Osha leads him to the kennels, and Rickon feels a smile creep along his face.  “She’s still not ready for you,” he says.

“I know, but I want to make sure her bed is ready,” Osha insists.  Rickon shares a glance with the kennel master.  They go to the back of the kennel near where Shaggydog is lying, old and sleeping.  He’ll fade soon, Rickon is sure.  His fur is more grey than black, and his eyes are full of cataracts, and he whines when he stands because his hips are stiff.  Rickon runs his hand over the wolf’s head.  “Your great niece and nephew coming soon,” he whispers to Shaggy.  “Stay long enough for them, will you?”  Nymeria had only had one litter, and in that litter there’d been only one female.  And that female had whelped twice now, and in this second litter was a new wolf for him, and one for Osha as well.  

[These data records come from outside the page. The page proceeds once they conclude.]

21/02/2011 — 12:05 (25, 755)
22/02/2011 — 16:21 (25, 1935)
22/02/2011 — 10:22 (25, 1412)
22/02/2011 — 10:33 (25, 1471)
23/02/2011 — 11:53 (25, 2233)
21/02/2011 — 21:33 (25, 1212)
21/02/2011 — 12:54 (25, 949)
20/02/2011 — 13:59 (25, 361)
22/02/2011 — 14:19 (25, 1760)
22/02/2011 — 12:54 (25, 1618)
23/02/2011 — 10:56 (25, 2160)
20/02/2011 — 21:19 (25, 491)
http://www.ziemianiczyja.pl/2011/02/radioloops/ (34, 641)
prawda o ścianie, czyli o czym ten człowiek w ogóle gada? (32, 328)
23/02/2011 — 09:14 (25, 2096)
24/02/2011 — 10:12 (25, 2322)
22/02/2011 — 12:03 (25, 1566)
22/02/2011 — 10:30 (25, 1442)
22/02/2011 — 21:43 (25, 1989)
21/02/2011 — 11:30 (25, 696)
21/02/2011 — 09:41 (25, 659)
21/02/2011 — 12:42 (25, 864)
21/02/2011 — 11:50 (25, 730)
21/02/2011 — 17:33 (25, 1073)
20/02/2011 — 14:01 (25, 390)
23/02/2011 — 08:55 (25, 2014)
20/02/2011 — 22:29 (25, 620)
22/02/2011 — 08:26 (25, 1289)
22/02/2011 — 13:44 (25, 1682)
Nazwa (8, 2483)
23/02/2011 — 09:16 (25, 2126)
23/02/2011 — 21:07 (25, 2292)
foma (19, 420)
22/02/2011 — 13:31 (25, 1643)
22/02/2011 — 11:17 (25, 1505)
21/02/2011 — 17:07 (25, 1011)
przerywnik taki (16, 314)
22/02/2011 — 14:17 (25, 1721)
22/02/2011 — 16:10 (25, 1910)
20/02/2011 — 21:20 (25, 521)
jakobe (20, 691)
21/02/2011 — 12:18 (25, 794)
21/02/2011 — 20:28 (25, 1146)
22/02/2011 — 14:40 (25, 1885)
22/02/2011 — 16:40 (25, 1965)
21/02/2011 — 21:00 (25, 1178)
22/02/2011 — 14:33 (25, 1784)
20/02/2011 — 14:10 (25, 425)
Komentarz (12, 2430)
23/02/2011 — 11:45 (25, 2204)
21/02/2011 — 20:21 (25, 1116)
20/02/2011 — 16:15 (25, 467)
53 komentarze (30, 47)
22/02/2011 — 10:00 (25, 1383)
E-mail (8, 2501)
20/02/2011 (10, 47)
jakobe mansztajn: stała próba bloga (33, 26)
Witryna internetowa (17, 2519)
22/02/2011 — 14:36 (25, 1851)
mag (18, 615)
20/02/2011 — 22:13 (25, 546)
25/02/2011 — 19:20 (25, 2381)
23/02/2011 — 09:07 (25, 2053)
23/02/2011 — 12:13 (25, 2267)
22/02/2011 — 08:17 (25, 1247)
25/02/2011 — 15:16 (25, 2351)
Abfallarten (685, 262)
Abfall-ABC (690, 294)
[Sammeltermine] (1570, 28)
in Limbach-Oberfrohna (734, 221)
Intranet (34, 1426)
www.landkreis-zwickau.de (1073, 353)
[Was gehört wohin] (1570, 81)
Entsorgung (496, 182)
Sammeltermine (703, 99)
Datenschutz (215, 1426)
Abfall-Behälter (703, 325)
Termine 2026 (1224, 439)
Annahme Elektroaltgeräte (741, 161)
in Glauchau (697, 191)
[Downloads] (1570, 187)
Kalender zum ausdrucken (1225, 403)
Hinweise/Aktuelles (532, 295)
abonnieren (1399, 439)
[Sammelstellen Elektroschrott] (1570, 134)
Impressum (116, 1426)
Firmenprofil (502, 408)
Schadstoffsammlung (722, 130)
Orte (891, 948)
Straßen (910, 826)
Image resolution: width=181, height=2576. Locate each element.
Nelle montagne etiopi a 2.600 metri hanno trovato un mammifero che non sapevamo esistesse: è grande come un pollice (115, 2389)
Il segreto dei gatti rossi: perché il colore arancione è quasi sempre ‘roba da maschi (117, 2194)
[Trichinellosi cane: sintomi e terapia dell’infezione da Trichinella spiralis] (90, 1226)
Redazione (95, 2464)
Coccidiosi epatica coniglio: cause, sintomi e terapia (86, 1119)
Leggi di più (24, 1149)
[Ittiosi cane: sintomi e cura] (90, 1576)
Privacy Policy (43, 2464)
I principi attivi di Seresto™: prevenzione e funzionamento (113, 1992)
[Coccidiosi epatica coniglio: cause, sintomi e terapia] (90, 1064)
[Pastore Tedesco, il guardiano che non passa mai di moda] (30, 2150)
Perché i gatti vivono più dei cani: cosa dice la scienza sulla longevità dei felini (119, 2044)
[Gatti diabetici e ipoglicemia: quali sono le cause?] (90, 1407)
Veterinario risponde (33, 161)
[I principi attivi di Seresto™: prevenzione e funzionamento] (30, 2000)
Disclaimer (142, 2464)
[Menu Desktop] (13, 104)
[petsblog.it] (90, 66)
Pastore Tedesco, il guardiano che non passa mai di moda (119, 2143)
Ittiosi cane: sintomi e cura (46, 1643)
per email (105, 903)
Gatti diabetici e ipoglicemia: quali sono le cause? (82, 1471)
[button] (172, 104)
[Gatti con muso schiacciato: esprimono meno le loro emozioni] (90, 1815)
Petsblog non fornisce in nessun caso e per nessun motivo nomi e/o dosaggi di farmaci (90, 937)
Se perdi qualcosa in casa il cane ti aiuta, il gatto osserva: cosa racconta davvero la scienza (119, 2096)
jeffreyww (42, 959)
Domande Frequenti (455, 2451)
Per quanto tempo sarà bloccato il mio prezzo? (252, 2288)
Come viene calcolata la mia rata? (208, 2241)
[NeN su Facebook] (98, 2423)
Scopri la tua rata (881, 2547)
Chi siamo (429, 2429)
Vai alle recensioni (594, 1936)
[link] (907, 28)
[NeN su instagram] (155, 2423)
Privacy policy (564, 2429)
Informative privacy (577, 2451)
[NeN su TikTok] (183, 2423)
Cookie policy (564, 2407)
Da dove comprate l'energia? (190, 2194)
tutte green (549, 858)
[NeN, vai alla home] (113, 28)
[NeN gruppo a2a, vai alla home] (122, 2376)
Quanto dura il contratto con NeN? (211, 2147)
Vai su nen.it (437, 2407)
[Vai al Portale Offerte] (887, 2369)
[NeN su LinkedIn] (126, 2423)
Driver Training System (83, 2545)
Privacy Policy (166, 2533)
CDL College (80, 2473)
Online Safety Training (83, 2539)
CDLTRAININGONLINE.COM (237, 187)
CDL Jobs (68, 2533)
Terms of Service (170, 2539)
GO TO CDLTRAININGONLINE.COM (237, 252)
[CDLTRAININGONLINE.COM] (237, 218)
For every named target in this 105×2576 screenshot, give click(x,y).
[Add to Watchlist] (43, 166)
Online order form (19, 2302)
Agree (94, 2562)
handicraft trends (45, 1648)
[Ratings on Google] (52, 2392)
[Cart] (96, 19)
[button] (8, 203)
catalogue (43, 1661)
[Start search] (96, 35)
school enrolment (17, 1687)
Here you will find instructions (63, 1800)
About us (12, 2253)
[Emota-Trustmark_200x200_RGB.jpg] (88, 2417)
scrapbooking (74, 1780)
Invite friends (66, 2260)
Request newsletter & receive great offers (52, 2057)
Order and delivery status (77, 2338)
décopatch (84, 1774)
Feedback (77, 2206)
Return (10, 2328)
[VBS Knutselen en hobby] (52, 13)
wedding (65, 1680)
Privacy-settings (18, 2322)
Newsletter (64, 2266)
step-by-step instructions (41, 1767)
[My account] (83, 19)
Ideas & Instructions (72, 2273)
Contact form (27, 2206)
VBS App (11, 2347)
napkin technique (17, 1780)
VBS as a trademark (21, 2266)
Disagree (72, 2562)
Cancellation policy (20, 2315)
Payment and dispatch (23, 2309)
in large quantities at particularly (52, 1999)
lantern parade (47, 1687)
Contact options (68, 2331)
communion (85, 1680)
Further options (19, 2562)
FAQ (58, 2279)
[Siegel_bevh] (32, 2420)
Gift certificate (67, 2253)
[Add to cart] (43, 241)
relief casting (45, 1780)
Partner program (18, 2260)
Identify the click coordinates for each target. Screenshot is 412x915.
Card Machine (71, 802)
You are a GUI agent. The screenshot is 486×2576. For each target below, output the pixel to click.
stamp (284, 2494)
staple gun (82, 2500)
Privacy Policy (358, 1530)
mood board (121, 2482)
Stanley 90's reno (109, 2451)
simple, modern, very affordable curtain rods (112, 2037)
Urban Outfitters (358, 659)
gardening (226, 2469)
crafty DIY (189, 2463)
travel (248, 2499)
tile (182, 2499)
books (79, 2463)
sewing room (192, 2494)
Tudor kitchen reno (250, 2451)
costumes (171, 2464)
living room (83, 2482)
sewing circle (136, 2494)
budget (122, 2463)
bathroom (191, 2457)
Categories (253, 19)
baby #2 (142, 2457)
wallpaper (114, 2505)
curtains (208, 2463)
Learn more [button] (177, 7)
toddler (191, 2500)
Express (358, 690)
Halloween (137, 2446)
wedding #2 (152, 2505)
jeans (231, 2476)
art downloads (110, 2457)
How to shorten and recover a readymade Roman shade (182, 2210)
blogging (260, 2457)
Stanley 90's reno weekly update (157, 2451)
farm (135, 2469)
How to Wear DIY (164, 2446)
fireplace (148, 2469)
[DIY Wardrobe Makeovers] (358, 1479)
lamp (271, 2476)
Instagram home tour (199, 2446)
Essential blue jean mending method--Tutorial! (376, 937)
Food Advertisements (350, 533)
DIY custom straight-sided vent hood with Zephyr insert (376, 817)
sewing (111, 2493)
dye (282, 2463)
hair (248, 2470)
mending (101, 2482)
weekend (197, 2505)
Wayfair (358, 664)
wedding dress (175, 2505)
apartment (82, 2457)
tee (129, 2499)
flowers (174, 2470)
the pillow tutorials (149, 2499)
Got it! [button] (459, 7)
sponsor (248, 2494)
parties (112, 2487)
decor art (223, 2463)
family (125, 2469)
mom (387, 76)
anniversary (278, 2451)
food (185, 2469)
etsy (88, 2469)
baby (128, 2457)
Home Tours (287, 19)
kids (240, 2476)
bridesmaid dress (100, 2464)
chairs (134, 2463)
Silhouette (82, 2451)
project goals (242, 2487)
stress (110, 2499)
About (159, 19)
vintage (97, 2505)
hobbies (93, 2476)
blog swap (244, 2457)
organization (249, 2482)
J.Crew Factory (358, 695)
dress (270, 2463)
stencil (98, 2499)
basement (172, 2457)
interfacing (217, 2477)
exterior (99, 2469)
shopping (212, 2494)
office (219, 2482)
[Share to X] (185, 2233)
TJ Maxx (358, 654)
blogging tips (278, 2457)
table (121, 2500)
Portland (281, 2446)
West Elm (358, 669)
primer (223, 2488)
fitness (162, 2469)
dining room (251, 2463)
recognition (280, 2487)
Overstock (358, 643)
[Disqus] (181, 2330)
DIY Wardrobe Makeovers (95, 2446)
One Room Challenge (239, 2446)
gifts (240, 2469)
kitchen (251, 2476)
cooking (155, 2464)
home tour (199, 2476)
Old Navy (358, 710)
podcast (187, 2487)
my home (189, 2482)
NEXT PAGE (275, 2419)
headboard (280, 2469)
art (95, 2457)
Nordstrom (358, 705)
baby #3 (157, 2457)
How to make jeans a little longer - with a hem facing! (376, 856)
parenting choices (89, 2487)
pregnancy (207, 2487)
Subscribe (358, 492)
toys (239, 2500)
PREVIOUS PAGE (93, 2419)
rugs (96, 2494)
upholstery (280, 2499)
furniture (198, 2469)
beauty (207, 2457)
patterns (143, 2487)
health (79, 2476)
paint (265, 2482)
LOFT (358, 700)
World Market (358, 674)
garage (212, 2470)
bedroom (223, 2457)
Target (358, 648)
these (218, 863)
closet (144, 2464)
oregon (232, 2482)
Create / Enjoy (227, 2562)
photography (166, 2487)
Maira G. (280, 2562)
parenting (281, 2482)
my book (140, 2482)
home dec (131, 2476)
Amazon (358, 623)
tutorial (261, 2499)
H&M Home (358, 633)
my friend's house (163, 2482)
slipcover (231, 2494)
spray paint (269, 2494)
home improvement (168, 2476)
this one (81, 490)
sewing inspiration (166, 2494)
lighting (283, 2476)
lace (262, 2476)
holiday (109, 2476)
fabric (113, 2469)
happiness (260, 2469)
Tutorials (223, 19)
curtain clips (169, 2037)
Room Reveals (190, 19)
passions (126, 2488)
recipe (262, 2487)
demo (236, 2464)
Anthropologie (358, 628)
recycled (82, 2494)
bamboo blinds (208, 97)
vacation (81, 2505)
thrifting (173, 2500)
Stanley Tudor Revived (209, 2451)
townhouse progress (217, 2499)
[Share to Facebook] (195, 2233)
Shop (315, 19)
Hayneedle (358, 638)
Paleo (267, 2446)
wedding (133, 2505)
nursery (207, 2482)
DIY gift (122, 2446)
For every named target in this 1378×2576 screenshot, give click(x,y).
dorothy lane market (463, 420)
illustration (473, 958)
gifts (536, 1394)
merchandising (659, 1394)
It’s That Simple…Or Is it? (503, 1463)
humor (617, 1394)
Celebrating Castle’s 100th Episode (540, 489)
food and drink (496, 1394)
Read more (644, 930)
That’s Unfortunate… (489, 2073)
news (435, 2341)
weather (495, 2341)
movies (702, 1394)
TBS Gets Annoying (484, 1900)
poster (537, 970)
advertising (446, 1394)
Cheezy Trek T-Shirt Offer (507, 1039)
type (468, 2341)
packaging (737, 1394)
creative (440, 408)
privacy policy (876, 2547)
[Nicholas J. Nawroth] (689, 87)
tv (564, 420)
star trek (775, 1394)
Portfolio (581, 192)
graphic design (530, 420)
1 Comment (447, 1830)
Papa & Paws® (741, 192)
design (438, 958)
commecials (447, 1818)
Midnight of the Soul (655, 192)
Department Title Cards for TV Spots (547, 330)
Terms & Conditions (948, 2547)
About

Osha is in the pen that will house the wolf pups when they arrive from Winterfell, rearranging blankets and moving straw about with her foot.  “What will you name her?” Rickon asks.  He asks every day, and every day meets with the same “I’m  _thinking_ ,” that makes him smile.

Bran had teased that he’d better pick a better name than Shaggydog this time, but looking back at his old wolf, Rickon can’t think of anything better than Shaggy.  The only thing that’s come close has been Stonetooth, for the man who housed him and Osha while they were on Skagos.   _I suppose I’ll decide when I meet the pup._ Perhaps he’ll name his pup Shaggydog II, just to amuse Bran.  

But Osha still hasn’t answered.  She’s chewing her lip.  “Thinking?” he asks her.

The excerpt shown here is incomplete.